EXERCISE DESCRIPTION: All lines of the listing below must be reproduced character for character.

PROVIDED DATA:

= = =

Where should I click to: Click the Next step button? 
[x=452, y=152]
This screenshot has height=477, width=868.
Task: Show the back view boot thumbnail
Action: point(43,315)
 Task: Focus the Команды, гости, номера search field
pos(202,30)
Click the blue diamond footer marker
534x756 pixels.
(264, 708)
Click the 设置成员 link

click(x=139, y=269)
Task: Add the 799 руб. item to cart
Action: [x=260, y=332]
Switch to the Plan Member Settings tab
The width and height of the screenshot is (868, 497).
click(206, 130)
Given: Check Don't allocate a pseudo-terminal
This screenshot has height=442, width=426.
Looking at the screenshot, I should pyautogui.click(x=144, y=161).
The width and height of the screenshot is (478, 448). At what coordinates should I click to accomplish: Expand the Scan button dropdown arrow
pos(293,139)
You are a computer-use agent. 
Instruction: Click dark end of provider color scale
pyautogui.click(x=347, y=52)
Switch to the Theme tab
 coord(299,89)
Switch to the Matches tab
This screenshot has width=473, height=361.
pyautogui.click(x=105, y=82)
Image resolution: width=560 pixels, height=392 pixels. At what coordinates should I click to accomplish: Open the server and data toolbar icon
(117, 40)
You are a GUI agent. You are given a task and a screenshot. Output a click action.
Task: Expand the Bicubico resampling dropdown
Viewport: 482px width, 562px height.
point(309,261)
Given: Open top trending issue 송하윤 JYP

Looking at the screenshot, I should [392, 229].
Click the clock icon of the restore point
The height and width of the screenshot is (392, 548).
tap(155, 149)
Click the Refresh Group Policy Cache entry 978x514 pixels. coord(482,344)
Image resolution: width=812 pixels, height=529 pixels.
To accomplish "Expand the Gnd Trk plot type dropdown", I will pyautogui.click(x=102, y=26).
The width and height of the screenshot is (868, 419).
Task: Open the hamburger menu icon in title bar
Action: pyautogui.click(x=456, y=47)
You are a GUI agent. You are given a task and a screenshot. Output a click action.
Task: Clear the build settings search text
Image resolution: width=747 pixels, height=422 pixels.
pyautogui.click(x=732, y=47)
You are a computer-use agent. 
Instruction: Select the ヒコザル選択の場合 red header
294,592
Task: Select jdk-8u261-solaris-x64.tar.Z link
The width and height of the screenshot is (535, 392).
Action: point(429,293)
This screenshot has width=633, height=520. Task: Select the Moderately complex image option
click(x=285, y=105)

= = =

RESULT OF THE TASK:
Where should I click to: Click the Next step button? 
[x=452, y=152]
This screenshot has height=477, width=868.
Task: Show the back view boot thumbnail
Action: point(43,315)
 Task: Focus the Команды, гости, номера search field
pos(202,30)
Click the blue diamond footer marker
534x756 pixels.
(264, 708)
Click the 设置成员 link

click(x=139, y=269)
Task: Add the 799 руб. item to cart
Action: [x=260, y=332]
Switch to the Plan Member Settings tab
The width and height of the screenshot is (868, 497).
click(206, 130)
Given: Check Don't allocate a pseudo-terminal
This screenshot has height=442, width=426.
Looking at the screenshot, I should pyautogui.click(x=144, y=161).
The width and height of the screenshot is (478, 448). At what coordinates should I click to accomplish: Expand the Scan button dropdown arrow
pos(293,139)
You are a computer-use agent. 
Instruction: Click dark end of provider color scale
pyautogui.click(x=347, y=52)
Switch to the Theme tab
 coord(299,89)
Switch to the Matches tab
This screenshot has width=473, height=361.
pyautogui.click(x=105, y=82)
Image resolution: width=560 pixels, height=392 pixels. At what coordinates should I click to accomplish: Open the server and data toolbar icon
(117, 40)
You are a GUI agent. You are given a task and a screenshot. Output a click action.
Task: Expand the Bicubico resampling dropdown
Viewport: 482px width, 562px height.
point(309,261)
Given: Open top trending issue 송하윤 JYP

Looking at the screenshot, I should [392, 229].
Click the clock icon of the restore point
The height and width of the screenshot is (392, 548).
tap(155, 149)
Click the Refresh Group Policy Cache entry 978x514 pixels. coord(482,344)
Image resolution: width=812 pixels, height=529 pixels.
To accomplish "Expand the Gnd Trk plot type dropdown", I will pyautogui.click(x=102, y=26).
The width and height of the screenshot is (868, 419).
Task: Open the hamburger menu icon in title bar
Action: pyautogui.click(x=456, y=47)
You are a GUI agent. You are given a task and a screenshot. Output a click action.
Task: Clear the build settings search text
Image resolution: width=747 pixels, height=422 pixels.
pyautogui.click(x=732, y=47)
You are a computer-use agent. 
Instruction: Select the ヒコザル選択の場合 red header
294,592
Task: Select jdk-8u261-solaris-x64.tar.Z link
The width and height of the screenshot is (535, 392).
Action: point(429,293)
This screenshot has width=633, height=520. Task: Select the Moderately complex image option
click(x=285, y=105)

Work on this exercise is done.